** Selected excerpt **
*-*-*

|A single ram stands in some tall grass near Sunnyside. The DWR will be available near the viewing areas this Saturday.|
The Division of Wildlife Resources (DWR) will host a bighorn sheep watch at Sunnyside on June 17. DWR biologists will be onhand in the afternoon and evening (3 p.m.8 p.m.) to help the public locate the Rocky Mountain bighorns and answer questions.
It seems that this year, the sheep have been most visible from mid-afternoon on. As many as 20 rams have been counted at one time.
Almost every year, a band of bighorn rams summers at the far (east) end of town. They typically forage on mineland reclamation and water at Grassy Trail Creek. Their numbers usually vary between 10 and 25, although as many as 40 have been observed in previous years. When monsoon moisture arrives in August or September, the rams leave Sunnyside, and return to the high plateaus overlooking the Green River.
This band of rams is accustomed to vehicle traffic and human presence, and can often be observed and photographed at relatively close distances. However, for photographers, it's a good idea to pack a telephoto lens along. Those who have binoculars or a spotting scope are encouraged to bring them. For those who don't, the DWR will have several pairs of binoculars and spotting scopes available for public use.

*-*-*

** Dataset section **
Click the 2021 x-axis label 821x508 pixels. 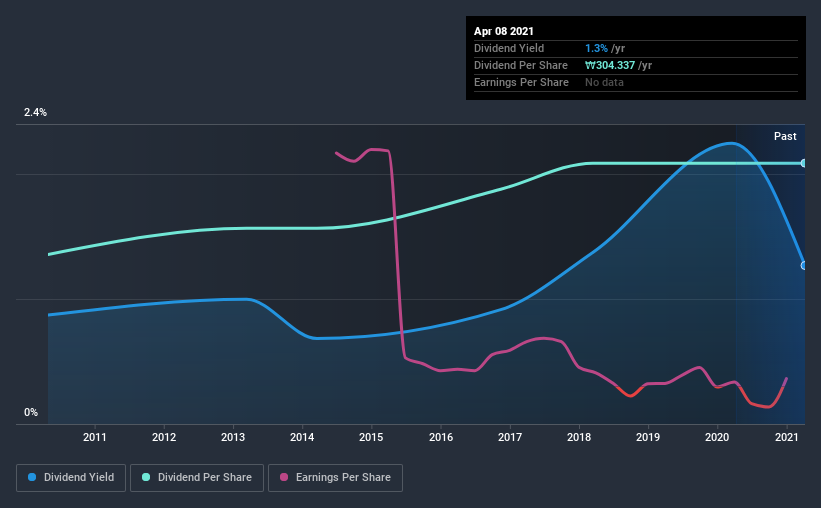coord(786,437)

*-*-*

** Task item A **
Answer these questions about the bighorn sheep watch notice:
(i) On what date will the DWR host the sheep watch at Sunnyside?
(ii) Where do the rams typically get their water?
(iii) What equipment will the DWR have available for public use?
** Task item B **
Reproduce the part of the bighorn sheep watch notice from "Almost every year, a" to "the Green River." with no changes.
** Task item C **
Write the next part of the bighorn sheep watch notice, picking up after its last sentence.

** Reply A **
(i) June 17
(ii) At Grassy Trail Creek
(iii) Several pairs of binoculars and spotting scopes

** Reply B **
Almost every year, a band of bighorn rams summers at the far (east) end of town. They typically forage on mineland reclamation and water at Grassy Trail Creek. Their numbers usually vary between 10 and 25, although as many as 40 have been observed in previous years. When monsoon moisture arrives in August or September, the rams leave Sunnyside, and return to the high plateaus overlooking the Green River.

** Reply C **
Sunnyside is less than 20 miles east of Price. From Price, travel southeasterly on U. S. Highway 6 to its junction with State Road 123 (East Carbon/Sunnyside junction). On State Road 123, travel east to Sunnyside, where signs will guide participants to the viewing area.
For out-of-area travelers, there's a gas station in East Carbon and a grocery store at Sunnyside.
For those who may have scheduling conflicts which keep them away on that date, they can try another day. The bighorn sheep stay in the area most of the time, until early fall.